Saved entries
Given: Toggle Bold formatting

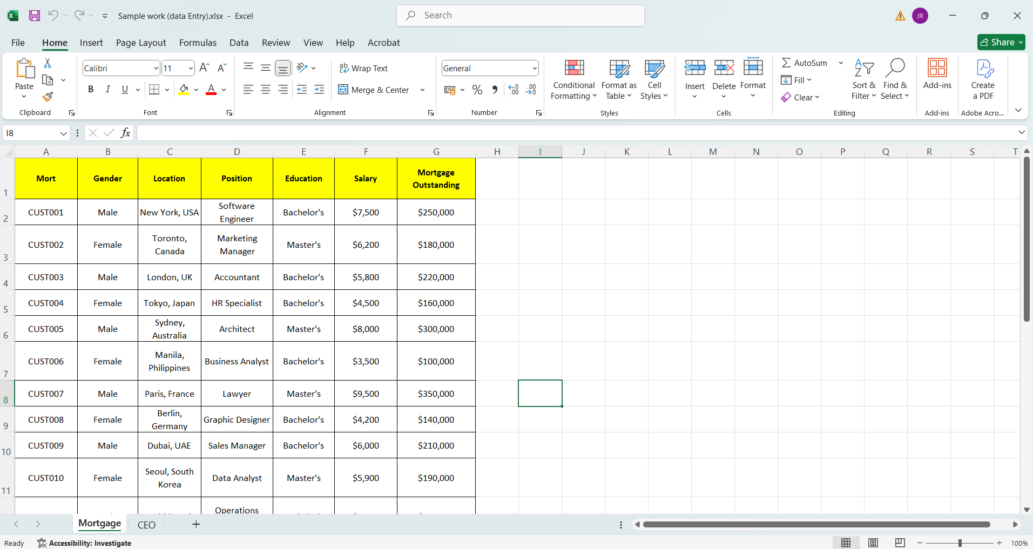Looking at the screenshot, I should (91, 90).
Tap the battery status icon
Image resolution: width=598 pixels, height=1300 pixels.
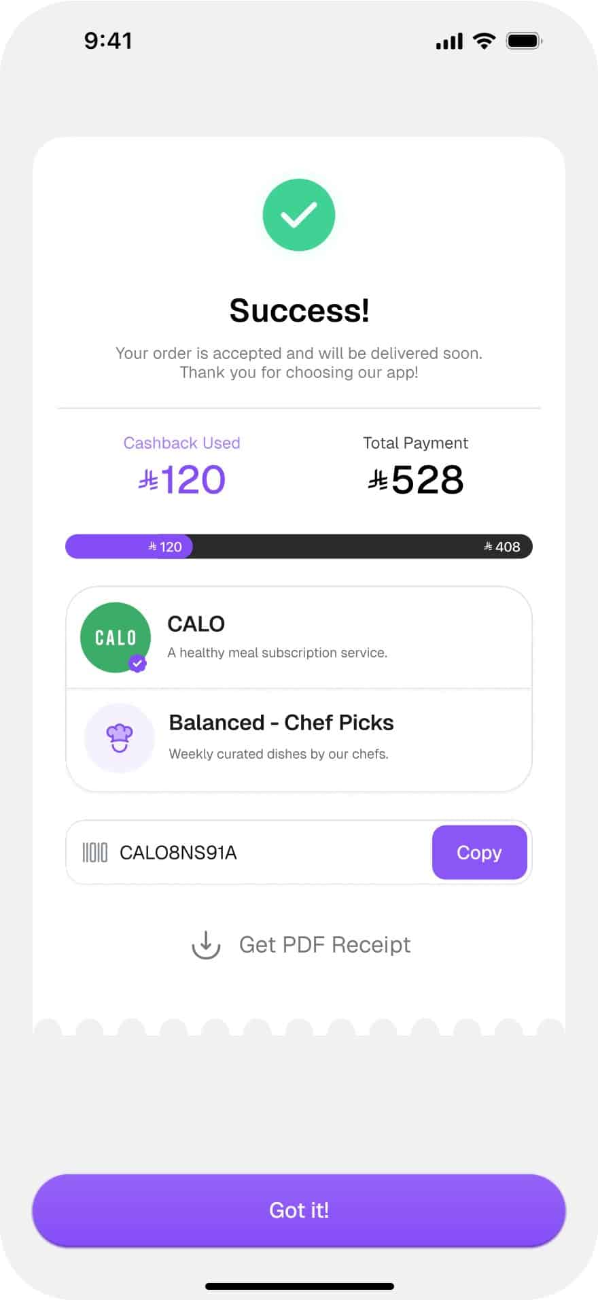pos(523,41)
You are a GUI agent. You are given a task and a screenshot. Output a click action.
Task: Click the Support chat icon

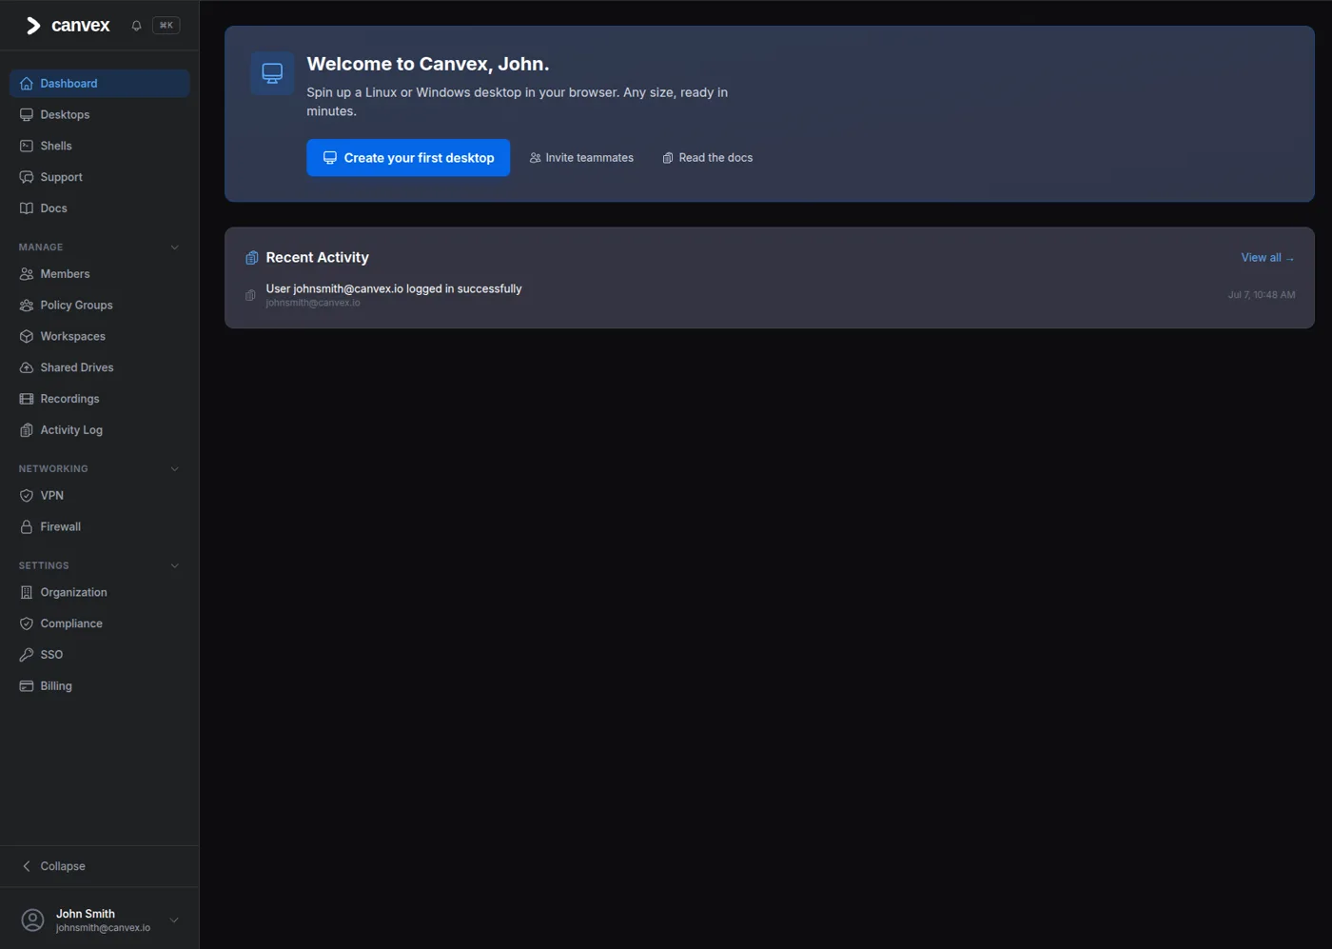click(27, 177)
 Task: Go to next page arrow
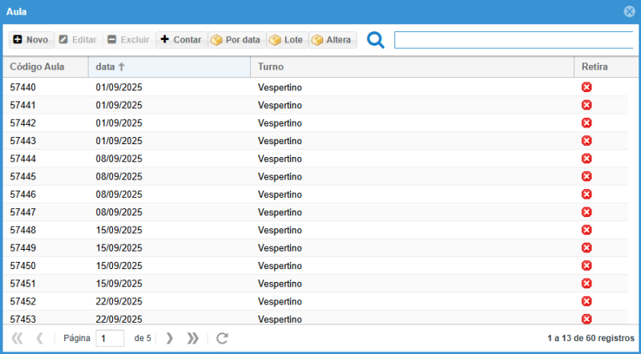pos(169,338)
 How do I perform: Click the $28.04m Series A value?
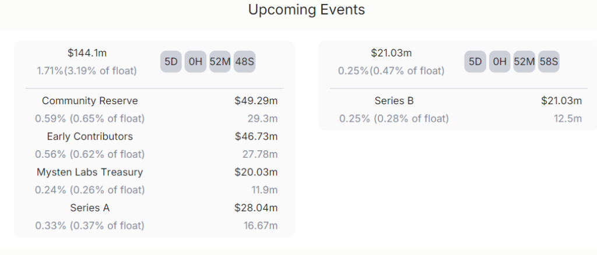click(x=256, y=207)
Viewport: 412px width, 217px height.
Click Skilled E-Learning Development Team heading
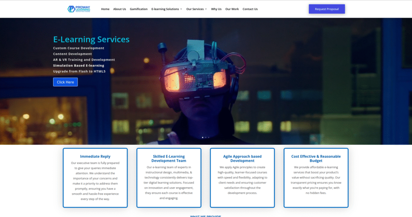(x=169, y=159)
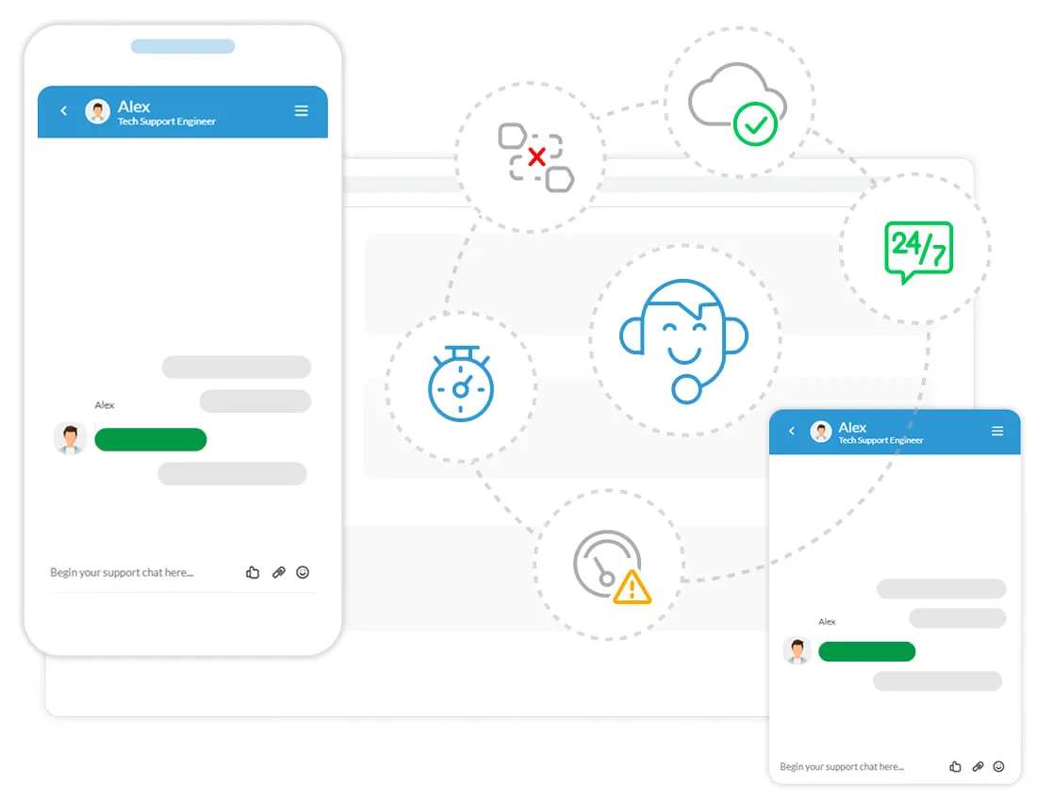1037x801 pixels.
Task: Click the thumbs up icon in phone chat
Action: coord(253,572)
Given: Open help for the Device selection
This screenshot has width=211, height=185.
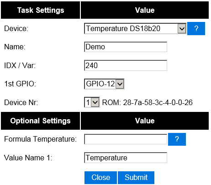Looking at the screenshot, I should [196, 28].
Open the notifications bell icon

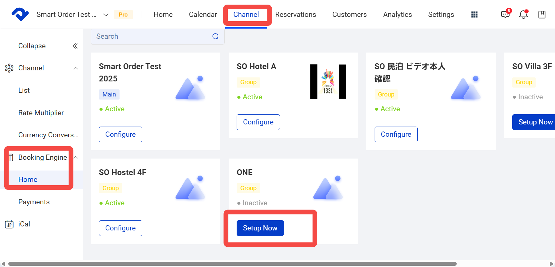(524, 14)
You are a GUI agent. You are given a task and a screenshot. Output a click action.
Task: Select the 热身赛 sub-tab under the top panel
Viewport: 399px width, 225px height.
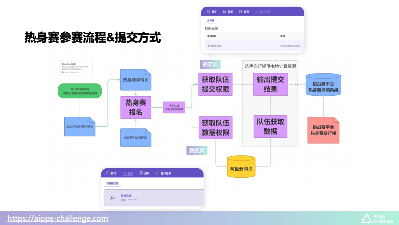[x=210, y=21]
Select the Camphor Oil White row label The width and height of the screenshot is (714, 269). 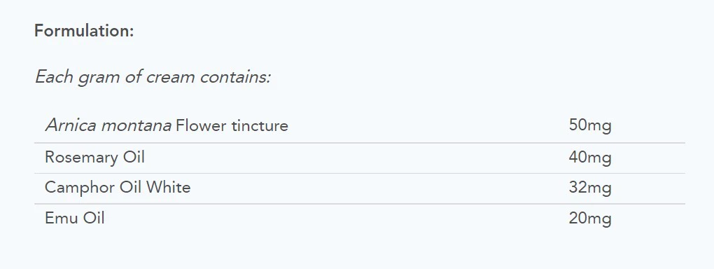tap(118, 187)
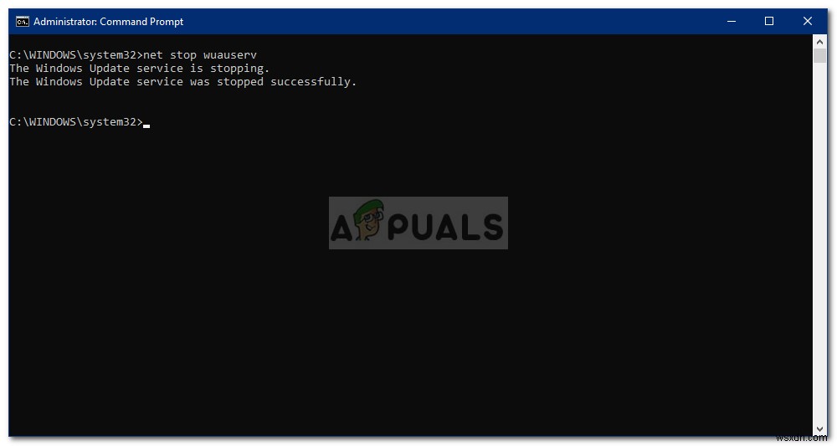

**Problem**.
Write out the lines of the entries above exactly, beginning with the first and ending with the line that contains "Viewport: 412px width, 217px height.". No picture goes in.

**Solution below**.
Given: Toggle Bold formatting

Looking at the screenshot, I should (91, 90).
Tap the battery status icon
Image resolution: width=598 pixels, height=1300 pixels.
pos(523,41)
You are a GUI agent. You are given a task and a screenshot. Output a click action.
Task: Click the Support chat icon

click(27, 177)
 Task: Go to next page arrow
pos(169,338)
 How do I perform: Click the $28.04m Series A value?
click(x=256, y=207)
Viewport: 412px width, 217px height.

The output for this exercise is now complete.